Alerted by Smith, Microsoft and Netscape deployed engineers to analyze the vulnerability and determine whether their software should be altered.
"We're taking a hard look at what's going on here," Microsoft spokesman Adam Sohn said Friday. The company drew no immediate conclusions from Smith's findings.
The software may present potential methods of misuse, but software cannot be expected to eliminate vulnerabilities altogether. If a new exploit turns up that raises the possibility of useful software being used in negative ways, that's inherent in any technology.
"Our job is to limit those opportunities," Sohn said. "Bad people can sometimes do bad things with good technology."
The possibility of interaction between Web sites and the messages in users' email once again demonstrates that an increasingly networked world brings an increasingly dense thicket of problems.
That's partly why privacy groups requested that the Federal Trade Commission oversee the resolution of the new email software problem. Smith sent a report of his finding to the FTC earlier this week. The Consumer Project on Technology, the Electronic Frontier Foundation, the Electronic Privacy Information Center, and the Center for Media Education joined Smith's demand that the loophole be closed.
Privacy advocates viewed the latest example of user vulnerability on the Internet as a test of whether the FTC can effect changes that minimize such surprises.
The privacy loophole enables unsolicited emails to retrieve personal information using anonymous Web cookies. Cookies are anonymous identifiers Web sites collect from a user's browser to identify return visitors.
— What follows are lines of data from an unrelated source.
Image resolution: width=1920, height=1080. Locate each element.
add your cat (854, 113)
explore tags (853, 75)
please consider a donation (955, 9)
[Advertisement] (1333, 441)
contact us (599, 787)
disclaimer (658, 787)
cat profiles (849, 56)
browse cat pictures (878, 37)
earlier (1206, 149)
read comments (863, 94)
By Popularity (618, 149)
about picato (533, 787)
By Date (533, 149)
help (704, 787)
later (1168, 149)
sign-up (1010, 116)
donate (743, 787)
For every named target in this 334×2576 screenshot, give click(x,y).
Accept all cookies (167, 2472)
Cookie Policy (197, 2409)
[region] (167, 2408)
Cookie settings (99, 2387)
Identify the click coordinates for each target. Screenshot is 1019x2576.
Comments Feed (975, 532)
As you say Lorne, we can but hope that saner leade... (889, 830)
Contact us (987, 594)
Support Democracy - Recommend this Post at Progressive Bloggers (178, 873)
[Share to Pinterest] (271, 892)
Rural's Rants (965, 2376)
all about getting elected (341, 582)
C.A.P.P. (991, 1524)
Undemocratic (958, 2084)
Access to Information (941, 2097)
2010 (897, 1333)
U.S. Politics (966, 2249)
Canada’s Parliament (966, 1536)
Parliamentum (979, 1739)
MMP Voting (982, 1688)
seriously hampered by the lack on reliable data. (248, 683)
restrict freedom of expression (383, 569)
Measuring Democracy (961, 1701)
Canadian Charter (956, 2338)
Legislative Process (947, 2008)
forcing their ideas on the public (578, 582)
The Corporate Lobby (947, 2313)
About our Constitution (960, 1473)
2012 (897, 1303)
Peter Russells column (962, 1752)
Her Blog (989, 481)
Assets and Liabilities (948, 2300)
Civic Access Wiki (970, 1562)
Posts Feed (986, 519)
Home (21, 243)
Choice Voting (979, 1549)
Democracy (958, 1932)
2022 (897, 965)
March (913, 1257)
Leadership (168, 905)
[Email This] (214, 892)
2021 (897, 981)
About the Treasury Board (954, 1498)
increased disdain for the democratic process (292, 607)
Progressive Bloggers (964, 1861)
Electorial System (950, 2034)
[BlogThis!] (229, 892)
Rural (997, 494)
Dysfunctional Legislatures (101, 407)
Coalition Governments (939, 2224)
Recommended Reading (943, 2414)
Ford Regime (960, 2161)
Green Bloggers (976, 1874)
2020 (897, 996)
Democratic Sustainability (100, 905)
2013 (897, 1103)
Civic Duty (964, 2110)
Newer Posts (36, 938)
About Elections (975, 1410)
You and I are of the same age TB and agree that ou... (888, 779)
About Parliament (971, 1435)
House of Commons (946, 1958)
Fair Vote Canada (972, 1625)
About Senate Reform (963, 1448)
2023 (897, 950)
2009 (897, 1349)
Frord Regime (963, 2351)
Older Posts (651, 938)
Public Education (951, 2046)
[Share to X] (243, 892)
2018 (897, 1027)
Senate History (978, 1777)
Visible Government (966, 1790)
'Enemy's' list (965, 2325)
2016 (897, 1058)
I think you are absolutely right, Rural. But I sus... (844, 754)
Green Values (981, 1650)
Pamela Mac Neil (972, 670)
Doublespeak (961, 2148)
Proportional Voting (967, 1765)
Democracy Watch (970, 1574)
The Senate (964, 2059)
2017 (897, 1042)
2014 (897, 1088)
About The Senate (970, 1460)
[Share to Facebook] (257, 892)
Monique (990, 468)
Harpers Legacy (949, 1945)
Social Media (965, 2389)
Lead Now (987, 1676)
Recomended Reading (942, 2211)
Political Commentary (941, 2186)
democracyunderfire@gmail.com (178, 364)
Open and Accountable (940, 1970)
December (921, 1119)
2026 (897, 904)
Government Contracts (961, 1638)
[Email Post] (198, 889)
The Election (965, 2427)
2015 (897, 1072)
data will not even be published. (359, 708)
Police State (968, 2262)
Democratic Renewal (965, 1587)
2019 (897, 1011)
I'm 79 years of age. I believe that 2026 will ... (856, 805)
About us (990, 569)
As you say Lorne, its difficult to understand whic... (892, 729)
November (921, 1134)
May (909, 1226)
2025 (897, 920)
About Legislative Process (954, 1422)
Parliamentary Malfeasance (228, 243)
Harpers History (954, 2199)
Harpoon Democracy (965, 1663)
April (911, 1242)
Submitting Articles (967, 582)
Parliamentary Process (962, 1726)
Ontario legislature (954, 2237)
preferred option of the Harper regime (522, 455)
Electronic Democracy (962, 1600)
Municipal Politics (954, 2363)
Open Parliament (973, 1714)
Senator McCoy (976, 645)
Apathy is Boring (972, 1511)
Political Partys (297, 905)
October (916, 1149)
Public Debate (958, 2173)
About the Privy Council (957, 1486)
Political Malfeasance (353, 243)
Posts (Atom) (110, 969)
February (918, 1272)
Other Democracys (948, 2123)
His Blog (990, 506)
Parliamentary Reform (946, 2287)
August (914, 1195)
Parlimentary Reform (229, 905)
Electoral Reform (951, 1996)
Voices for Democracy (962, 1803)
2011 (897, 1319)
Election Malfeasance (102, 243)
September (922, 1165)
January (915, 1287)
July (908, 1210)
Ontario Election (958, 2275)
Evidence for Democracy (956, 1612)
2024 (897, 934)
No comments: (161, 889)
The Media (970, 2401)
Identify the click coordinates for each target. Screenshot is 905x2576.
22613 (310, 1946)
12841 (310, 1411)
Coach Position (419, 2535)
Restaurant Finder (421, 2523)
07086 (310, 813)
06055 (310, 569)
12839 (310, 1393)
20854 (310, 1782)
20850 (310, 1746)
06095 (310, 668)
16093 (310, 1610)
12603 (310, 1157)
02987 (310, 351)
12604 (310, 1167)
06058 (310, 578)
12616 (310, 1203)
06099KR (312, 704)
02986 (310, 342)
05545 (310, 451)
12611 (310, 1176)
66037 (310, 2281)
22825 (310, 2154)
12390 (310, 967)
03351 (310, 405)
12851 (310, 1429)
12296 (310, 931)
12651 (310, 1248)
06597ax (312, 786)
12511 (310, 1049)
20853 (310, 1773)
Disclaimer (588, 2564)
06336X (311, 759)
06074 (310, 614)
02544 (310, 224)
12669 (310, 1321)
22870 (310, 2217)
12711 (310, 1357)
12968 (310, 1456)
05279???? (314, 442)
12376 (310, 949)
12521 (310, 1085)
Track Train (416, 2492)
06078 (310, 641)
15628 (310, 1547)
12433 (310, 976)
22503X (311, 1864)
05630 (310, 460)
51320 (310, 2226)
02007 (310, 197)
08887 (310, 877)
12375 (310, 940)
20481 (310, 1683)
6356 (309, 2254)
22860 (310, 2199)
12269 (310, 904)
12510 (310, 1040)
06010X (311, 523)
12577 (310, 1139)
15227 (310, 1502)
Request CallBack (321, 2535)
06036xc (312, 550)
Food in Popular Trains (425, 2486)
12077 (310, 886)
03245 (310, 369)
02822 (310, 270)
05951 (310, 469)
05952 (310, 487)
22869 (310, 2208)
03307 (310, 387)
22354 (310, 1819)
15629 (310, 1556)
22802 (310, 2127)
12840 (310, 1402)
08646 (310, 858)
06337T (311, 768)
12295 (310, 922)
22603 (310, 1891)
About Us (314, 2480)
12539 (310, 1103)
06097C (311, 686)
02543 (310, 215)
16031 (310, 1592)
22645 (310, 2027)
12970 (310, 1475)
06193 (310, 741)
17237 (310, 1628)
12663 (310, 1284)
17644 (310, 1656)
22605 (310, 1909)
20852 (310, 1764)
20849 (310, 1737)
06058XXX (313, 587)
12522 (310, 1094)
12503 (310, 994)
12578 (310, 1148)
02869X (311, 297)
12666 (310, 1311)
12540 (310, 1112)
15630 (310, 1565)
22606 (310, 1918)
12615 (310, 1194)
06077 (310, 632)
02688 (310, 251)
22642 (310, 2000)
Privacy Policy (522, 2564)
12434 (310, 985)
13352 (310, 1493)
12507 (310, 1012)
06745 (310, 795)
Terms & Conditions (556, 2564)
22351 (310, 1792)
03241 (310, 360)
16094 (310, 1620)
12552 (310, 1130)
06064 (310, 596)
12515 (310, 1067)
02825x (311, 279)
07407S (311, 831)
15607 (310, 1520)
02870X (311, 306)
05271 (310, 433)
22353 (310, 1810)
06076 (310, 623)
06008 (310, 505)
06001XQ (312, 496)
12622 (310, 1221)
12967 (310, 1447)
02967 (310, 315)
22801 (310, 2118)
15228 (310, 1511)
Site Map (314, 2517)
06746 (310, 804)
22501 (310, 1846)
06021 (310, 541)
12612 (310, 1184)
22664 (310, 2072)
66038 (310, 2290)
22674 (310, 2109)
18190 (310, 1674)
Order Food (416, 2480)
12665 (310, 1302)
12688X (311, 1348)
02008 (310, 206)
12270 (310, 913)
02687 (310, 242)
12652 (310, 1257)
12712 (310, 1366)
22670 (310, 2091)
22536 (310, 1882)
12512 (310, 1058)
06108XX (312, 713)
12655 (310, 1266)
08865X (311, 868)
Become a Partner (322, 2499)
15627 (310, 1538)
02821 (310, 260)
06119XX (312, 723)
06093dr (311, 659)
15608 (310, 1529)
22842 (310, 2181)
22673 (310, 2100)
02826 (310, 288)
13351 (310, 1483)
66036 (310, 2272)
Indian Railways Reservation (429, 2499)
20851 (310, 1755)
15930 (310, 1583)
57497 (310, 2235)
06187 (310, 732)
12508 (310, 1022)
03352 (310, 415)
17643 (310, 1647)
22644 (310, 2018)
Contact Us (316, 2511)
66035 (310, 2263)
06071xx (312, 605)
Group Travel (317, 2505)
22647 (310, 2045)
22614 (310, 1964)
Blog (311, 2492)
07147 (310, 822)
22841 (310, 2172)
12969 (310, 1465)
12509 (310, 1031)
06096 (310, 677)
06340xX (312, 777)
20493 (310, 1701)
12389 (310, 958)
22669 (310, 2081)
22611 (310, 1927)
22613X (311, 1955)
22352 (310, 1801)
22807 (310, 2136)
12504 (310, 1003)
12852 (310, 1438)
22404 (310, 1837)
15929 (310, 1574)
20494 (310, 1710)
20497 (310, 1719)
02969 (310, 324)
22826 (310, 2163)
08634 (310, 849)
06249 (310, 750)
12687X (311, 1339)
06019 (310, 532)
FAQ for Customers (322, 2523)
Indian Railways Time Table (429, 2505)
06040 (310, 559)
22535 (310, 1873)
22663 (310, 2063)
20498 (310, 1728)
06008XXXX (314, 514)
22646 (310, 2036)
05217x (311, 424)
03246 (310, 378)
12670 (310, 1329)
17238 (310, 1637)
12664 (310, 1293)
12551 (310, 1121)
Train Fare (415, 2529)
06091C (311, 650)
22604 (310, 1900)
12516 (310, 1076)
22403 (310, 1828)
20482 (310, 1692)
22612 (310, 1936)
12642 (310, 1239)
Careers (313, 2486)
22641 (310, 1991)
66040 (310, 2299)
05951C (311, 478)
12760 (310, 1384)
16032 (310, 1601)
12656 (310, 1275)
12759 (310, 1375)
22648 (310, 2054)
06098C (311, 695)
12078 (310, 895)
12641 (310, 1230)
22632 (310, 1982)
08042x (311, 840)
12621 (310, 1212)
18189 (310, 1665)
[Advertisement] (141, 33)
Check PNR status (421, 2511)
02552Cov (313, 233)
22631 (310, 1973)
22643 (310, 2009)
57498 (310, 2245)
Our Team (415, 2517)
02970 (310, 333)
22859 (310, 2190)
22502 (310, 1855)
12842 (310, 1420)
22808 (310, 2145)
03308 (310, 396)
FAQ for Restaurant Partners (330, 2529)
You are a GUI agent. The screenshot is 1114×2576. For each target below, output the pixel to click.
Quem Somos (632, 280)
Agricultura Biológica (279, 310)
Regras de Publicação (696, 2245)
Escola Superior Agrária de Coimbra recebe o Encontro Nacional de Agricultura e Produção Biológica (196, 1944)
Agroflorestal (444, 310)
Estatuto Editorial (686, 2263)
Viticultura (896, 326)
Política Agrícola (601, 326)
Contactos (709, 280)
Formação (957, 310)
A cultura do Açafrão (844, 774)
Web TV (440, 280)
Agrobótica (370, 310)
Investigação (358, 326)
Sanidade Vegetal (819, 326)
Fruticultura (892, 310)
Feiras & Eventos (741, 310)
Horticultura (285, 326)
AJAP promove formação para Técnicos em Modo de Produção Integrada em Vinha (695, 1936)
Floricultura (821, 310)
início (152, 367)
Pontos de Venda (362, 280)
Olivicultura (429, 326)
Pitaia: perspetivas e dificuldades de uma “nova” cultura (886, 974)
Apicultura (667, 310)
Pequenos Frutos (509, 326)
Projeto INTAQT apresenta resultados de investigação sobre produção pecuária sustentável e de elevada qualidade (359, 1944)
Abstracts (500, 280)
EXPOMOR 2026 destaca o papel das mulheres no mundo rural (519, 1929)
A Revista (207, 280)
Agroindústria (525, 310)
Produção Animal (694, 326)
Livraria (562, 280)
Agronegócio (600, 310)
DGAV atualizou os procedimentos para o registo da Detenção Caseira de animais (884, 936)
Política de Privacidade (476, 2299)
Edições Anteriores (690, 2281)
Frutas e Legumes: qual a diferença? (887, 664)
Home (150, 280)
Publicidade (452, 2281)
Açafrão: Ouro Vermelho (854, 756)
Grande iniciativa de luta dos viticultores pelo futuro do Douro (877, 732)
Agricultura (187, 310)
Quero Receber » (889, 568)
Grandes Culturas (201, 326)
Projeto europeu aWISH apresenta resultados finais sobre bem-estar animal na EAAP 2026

But when the cookies are produced by way of an emailed Web page, marketers can much more easily match cookies with personally identifiable information on users' subsequent visits to their Web sites.
The functions may not be exploited by marketers today, but would inevitably be utilized as the online marketing industry matures, Smith said.
"There are email marketing companies that send out messages to people [on mailing lists], then there are banner ad companies that maintain anonymous profiles for serving up banner ads," he said.
As the companies begin to merge or partner with each other -- a trend Smith said has already begun -- the uses of their combined, collected data becomes exponentially more potent.
"When they combine forces ... you can start combining those two databases."
John Levine, a board member of the Coalition Against Unsolicited Email, and author of Internet for Dummies, said he suspects email-enabled cookies may already be coursing the Web.
"It's so technically straightforward I would be astonished if it didn't [happen]. It's just a matter of time before some clever marketer decides to," Levine said.
FTC spokeswoman Vicky Stretfeld said the agency will give the issue serious attention.
"Privacy issues are of utmost concern to the commission, and we will give it a serious review." FTC lawyers will evaluate the request, she said.
Smith hopes the agency will begin to evaluate more than this single incident.
"The key point to look out for here is the technical progress in the banner ad business," he warned in his report to the commission. "If banner ad companies enter the email servicing business, they'll be putting themselves in a very good position to also know the identity of people who are surfing to Web sites."
Concluded Smith: "This 'progress' represents yet another step in the erosion of privacy on the Internet."